**Problem to work on**
Please repeat the records exactly from their first line, finishing at the line containing "Task: Open the Size guide link" and including it.
[[ Records supplied, beginning ]]
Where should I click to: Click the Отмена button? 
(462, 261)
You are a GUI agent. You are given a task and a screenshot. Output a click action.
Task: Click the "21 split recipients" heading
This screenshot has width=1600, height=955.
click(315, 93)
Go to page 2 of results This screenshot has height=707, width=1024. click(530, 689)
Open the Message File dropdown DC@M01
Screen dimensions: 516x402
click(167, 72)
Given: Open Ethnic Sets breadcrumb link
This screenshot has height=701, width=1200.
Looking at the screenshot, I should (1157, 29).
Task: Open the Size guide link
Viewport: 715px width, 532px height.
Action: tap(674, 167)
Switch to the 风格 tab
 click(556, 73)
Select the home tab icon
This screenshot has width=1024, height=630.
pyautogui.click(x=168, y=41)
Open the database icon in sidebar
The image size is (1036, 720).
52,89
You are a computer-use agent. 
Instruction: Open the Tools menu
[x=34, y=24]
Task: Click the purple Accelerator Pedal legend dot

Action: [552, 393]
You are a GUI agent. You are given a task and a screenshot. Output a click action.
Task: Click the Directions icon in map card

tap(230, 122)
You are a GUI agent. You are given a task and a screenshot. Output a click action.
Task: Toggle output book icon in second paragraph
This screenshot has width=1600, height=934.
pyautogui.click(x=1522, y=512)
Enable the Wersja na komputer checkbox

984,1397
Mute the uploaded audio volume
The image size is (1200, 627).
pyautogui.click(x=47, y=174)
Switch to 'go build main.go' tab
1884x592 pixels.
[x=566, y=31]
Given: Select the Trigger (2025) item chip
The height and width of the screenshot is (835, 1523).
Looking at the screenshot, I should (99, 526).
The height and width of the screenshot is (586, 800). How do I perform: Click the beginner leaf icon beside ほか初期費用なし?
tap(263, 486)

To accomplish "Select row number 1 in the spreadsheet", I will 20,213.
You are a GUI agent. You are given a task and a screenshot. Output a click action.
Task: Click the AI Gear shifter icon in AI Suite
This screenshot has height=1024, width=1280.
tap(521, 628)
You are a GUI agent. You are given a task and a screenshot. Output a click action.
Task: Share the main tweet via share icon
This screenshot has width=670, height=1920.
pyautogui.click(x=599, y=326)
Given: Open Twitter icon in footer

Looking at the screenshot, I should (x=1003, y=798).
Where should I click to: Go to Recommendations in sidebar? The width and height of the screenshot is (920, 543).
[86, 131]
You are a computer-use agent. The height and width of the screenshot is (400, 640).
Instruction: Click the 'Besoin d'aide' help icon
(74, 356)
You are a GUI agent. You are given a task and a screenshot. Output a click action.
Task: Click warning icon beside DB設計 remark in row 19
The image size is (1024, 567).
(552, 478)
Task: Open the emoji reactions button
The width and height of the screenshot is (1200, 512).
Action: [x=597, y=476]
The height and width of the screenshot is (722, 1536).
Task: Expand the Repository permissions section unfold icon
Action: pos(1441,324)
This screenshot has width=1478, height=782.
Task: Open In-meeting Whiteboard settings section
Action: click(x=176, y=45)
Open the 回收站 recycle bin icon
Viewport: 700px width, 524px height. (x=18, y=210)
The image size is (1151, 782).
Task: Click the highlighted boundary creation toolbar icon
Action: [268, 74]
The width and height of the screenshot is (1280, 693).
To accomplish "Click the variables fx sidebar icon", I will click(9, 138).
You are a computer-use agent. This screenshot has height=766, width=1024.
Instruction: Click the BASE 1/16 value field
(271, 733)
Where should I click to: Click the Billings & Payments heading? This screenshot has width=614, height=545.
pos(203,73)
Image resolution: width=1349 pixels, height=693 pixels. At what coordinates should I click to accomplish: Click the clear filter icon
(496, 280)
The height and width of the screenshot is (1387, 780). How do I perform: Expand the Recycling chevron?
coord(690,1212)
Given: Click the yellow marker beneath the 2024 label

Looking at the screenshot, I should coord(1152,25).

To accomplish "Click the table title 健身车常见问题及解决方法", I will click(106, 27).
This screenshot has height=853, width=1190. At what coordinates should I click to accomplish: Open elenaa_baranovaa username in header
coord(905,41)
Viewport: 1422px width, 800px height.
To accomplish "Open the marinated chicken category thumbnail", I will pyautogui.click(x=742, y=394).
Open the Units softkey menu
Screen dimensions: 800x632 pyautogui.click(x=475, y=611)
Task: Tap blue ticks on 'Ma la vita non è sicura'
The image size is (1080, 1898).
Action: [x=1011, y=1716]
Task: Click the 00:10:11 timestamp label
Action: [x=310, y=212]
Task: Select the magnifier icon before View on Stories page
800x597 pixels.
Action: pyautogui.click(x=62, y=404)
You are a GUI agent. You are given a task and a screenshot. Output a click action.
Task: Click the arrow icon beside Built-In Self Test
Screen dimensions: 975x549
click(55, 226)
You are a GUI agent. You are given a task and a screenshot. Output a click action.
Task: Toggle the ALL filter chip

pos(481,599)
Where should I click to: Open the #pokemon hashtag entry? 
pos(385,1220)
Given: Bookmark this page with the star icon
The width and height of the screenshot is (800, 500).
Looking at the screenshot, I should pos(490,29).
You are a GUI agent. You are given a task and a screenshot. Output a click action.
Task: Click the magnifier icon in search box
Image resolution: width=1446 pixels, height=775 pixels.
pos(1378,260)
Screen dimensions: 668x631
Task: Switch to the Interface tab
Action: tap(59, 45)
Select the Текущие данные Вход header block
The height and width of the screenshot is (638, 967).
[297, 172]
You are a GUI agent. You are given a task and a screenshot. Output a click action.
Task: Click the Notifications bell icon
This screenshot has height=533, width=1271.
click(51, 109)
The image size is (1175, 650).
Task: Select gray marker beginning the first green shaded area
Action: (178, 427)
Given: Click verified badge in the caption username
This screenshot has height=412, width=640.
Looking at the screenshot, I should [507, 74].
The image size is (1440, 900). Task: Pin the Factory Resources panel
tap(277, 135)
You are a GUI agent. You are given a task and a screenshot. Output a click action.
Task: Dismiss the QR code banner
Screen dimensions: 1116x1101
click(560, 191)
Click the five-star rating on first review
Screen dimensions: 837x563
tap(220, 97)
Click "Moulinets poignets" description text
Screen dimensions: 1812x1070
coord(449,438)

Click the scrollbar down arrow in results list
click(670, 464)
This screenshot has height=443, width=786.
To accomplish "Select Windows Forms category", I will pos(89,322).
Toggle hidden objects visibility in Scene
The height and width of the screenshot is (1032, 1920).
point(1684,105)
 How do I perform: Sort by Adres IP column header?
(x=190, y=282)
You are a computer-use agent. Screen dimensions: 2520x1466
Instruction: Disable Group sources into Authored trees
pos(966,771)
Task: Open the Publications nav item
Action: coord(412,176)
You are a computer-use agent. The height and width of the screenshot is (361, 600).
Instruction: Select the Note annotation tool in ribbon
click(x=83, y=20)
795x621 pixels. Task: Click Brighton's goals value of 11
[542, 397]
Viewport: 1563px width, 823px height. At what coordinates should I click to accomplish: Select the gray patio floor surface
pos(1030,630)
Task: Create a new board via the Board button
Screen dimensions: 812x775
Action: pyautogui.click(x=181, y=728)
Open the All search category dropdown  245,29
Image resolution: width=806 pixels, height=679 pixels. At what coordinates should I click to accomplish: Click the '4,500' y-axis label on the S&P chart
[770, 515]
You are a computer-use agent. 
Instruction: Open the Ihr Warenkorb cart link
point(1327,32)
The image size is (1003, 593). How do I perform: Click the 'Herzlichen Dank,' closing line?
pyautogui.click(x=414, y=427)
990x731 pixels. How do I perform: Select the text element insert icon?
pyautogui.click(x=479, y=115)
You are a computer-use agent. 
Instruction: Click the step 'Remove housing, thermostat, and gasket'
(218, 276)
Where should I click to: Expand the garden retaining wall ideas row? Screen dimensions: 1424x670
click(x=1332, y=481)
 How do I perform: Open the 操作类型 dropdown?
[[ Records supplied, end ]]
**Result for this task**
Where should I click to: Click the Отмена button? 
(462, 261)
You are a GUI agent. You are given a task and a screenshot. Output a click action.
Task: Click the "21 split recipients" heading
This screenshot has width=1600, height=955.
click(315, 93)
Go to page 2 of results This screenshot has height=707, width=1024. click(530, 689)
Open the Message File dropdown DC@M01
Screen dimensions: 516x402
click(167, 72)
Given: Open Ethnic Sets breadcrumb link
This screenshot has height=701, width=1200.
Looking at the screenshot, I should (1157, 29).
Task: Open the Size guide link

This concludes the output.